Once bitten and twice shy
I keep my distance,
But you still catch my eye.
Tell me, baby,
Do you recognize me?
Well, it's been a year,
It doesn't surprise me.

Last Christmas By Wham

このように歌の歌詞では、カジュアルな言葉の使い方、文字通りの意味だけでなく、場面、状況に合った話し手の心情や意図、さらに比喩や皮肉といった高度なことばの技法までも学べます。

7. 記憶に残りやすい

歌詞には成功、挫折、失恋など身近に感じられるテーマが多いため、自分事として感情移入しやすいのも魅力の一つです。関係のない文をバラバラに覚えるよりは、メロディーに乗ったストーリー性のある文章に感情的色彩が加われば、より深く記憶に残りやすくなります。

8. 英文法がより身近に

歌詞には、中学、高校で学んだ英文法がリアルに登場してきます。特に、気持ちや心情を扱ったものが多いため、愛を語るlove、欲求を表すwantneedなどの「動詞」自分の気持ちを添える「助動詞」そして、非現実、願望を表現する「仮定法」といった項目は頻出です。このように洋楽は、学校の授業での学びにリアリティーを与えてくれます。

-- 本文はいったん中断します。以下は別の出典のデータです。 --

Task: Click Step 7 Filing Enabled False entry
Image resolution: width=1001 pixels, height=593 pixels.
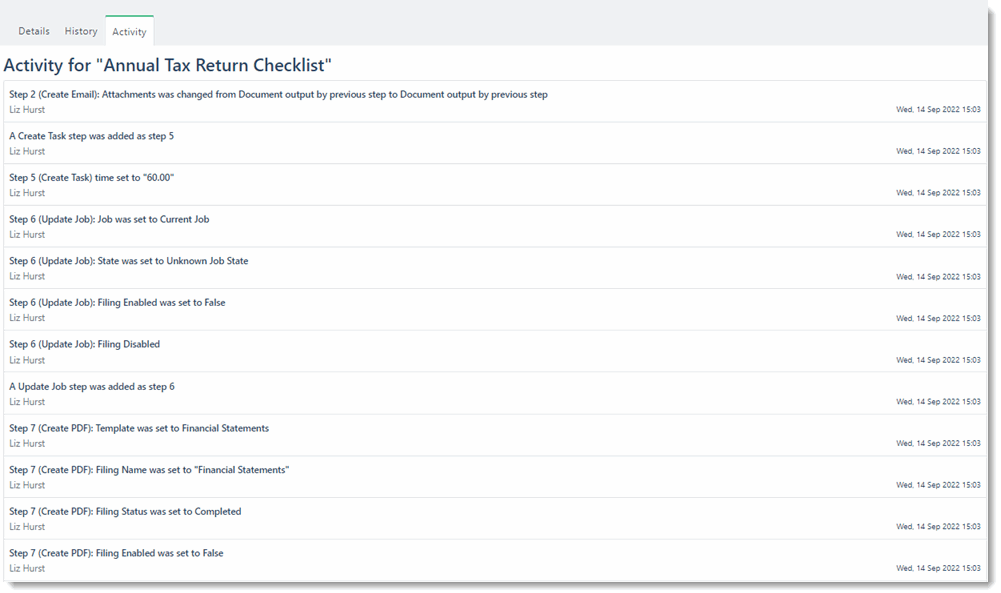Action: point(115,552)
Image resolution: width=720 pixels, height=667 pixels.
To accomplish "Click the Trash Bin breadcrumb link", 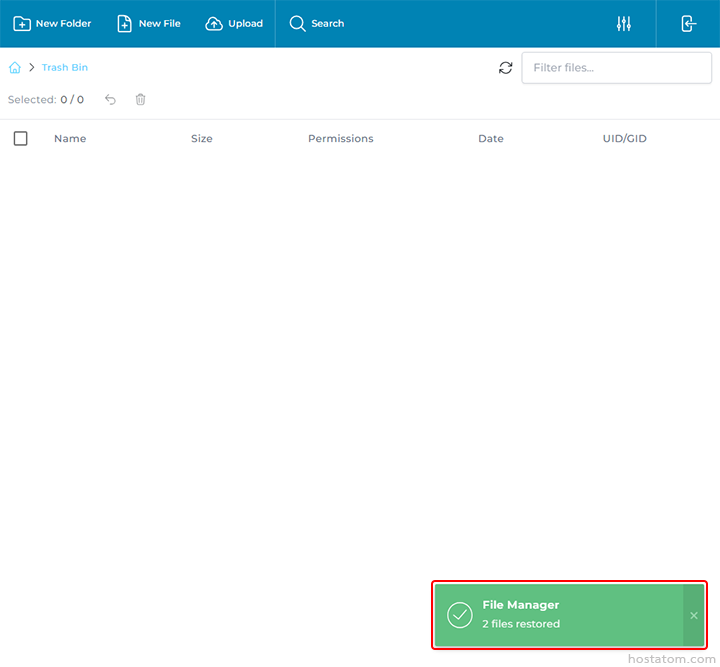I will pos(65,68).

さらに単語の意味と文構造がきちんと分かった英文を、リズムに乗って歌いながら何度も口ずさむことで、文法や文型を内在化させる効果も期待できます。

9. 話の話題に使いやすい

Music is a universal language.(音楽は世界共通のことば)と言われるように、国境、文化を越えて普遍的なものです。それゆえ名曲や流行の曲などは共通の話題として、利用価値が高いと言えます。

また、カラオケなどに行って一緒に歌えれば、一気に気心が知れて相手との距離がぐっと縮まること請け合いです。

私自身、初対面の人と話題に困ったとき、音楽の話題で救われたことが何度もありました。以前、オーストラリアから来た高校の校長夫婦と車の中で一緒に過ごす機会がありました。年代的に知っていそうなオーストラリア出身のバンドの名前(INXS, MEN AT WORKなど)を出して、彼らのヒット曲をいくつか上げたら、案の定話が盛り上がりました。まさにMusic brings people together.(音楽は人を結ぶ)ですね。

とまーこんな理由から、洋楽を英語学習の教材として使うメリットがあるわけです。